As Bishop in the Diocese of North Carolina, Curry instituted a network of canons, deacons and youth ministry professionals. He refocused the Diocese on The Episcopal Church’s Millennium Development Goals through a $400,000 campaign to buy malaria nets that saved over 100,000 lives.
Presiding Bishop Curry has served on the boards of a large number of organizations, including the Task Force for Reimagining The Episcopal Church (TREC) and as Chair and now Honorary Chair of Episcopal Relief & Development. He was a member of the Commission on Ministry in each of the three dioceses where he has served.
He has furthered his education with continued study at the College of Preachers, Princeton Theological Seminary, Wake Forest University, the Ecumenical Institute at St. Mary’s Seminary, and the Institute of Christian Jewish Studies. He has received honorary degrees from Episcopal Divinity School, Sewanee: The University of the South, Virginia Theological Seminary, and Yale University.
According to his official biography on the website of the Episcopal Church, Rev. Curry’s ministry has been marked by social activism, reconciliation, and his advocacy for immigrants and marriage equality.
He founded ecumenical summer day camps for children, preaching missions, and the Absalom Jones Episcopal Center for Racial Healing. He advocated for the creation of networks of family daycare providers and educational centers and the raising of millions of dollars of investment in inner-city neighborhoods.
In August 2020, Presiding Bishop Curry joined leaders of other denominations in signing a friend of the court brief in support of the City of Philadelphia in Fulton v. Philadelphia, now before the United States Supreme Court, affirming the commitment of the Episcopal Church to equal protection of the law and the protection of LGBTQ individuals.
ACHIEVEMENTS WE’LL REMEMBER
Bishop Michael Curry has received honorary degrees from Episcopal Divinity School, Sewanee: The University of the South, Virginia Theological Seminary, and Yale University.
He is the author of five books including his autobiographical Songs my Grandma Sang.
Bishop Curry was appointed a serving brother of the Order of St. John by Queen Elizabeth II on July 25, 2015.
In November 2015, he was installed as the first African American primate of the Episcopal Church.
On May 19, 2018, he delivered a sermon at the wedding of Prince Harry and Meghan Markle.
On September 1, 2018, Bishop Curry served as the officiant for the state funeral of Senator John McCain.

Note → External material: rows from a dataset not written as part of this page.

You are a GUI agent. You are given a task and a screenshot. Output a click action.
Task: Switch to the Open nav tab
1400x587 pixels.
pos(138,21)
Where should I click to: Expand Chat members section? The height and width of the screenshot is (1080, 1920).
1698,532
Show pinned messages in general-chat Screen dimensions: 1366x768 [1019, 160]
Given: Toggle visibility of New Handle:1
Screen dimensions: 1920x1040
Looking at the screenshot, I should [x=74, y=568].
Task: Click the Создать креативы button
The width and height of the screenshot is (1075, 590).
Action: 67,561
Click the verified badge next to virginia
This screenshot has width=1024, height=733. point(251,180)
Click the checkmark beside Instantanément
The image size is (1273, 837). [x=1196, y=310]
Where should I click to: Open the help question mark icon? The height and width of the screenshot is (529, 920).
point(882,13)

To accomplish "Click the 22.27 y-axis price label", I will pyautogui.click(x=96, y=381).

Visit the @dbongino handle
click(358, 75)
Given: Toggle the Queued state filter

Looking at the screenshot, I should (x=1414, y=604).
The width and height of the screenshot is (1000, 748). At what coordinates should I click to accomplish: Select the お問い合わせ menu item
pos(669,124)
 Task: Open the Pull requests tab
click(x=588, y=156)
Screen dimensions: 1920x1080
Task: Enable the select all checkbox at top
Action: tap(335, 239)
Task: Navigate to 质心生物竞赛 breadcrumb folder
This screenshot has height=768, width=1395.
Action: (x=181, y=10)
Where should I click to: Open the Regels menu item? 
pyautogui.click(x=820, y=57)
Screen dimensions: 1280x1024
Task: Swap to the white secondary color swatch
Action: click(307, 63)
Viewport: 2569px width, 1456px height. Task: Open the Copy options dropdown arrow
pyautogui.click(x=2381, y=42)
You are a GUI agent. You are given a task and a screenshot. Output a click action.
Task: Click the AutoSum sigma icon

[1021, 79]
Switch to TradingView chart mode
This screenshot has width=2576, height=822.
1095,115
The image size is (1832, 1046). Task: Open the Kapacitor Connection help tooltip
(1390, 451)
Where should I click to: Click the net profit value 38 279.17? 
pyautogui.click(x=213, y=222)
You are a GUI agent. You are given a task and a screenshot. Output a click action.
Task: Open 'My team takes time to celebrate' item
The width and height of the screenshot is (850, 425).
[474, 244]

On December 5, 2018, he presided over the funeral service for President George H.W. Bush.
THE RELIGION HE LEADS
Following the American Revolution, American members of the Anglican Church broke away from the Church of England and formed the Episcopal Church, based on the same theology but no longer under the direct control of the King and the Archbishop of Canterbury.
The Episcopal Church is part of the Anglican Communion, which describes itself as “Protestant yet Catholic,” and “deeply grounded in the Early Church and the traditions and beliefs which have grown with Christianity from its beginnings, just like the Roman Catholic or Eastern Orthodox churches.”
In 2019, the Episcopal Church had some 1.7 million baptized members, representing 1.2 percent of the adult population of the United States.
The Church opposes the death penalty, has been a stalwart proponent of civil rights, and in 2015, the General Convention passed resolutions permitting the blessing of same-sex marriages.